• Problem description:
Every line in the entries that holds "computer" should be identified and copied.

╔══

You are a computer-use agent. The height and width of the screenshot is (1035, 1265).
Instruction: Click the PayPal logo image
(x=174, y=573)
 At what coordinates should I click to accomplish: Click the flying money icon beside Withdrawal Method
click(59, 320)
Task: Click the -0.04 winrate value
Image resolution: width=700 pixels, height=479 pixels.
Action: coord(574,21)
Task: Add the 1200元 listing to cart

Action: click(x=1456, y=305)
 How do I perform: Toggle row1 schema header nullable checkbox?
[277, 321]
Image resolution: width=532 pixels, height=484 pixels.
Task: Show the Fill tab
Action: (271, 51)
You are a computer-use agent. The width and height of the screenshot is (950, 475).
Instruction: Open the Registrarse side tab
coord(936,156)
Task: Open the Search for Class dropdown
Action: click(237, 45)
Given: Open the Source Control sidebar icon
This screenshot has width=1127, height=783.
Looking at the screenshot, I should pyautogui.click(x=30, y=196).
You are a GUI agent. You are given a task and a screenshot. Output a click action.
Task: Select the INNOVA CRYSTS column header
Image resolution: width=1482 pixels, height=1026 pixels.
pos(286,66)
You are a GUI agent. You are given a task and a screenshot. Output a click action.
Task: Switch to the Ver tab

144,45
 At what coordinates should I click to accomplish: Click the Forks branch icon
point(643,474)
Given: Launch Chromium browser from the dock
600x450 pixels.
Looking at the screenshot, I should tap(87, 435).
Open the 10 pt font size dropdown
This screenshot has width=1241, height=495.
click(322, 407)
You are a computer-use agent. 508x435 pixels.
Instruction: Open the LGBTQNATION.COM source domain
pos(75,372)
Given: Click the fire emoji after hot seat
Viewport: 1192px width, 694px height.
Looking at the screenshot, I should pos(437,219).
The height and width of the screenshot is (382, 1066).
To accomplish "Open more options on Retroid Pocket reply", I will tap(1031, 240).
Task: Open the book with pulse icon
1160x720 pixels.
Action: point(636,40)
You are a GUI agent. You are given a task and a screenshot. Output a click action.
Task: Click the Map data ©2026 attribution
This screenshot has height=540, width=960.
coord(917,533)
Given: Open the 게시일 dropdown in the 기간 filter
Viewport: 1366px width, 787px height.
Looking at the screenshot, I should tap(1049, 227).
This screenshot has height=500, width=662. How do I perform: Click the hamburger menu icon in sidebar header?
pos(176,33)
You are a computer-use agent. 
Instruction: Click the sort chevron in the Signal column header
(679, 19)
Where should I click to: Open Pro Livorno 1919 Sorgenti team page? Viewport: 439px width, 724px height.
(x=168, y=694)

╚══

• Written solution:
You are a computer-use agent. The height and width of the screenshot is (1035, 1265).
You are a computer-use agent. The width and height of the screenshot is (950, 475).
You are a computer-use agent. 508x435 pixels.
You are a computer-use agent. 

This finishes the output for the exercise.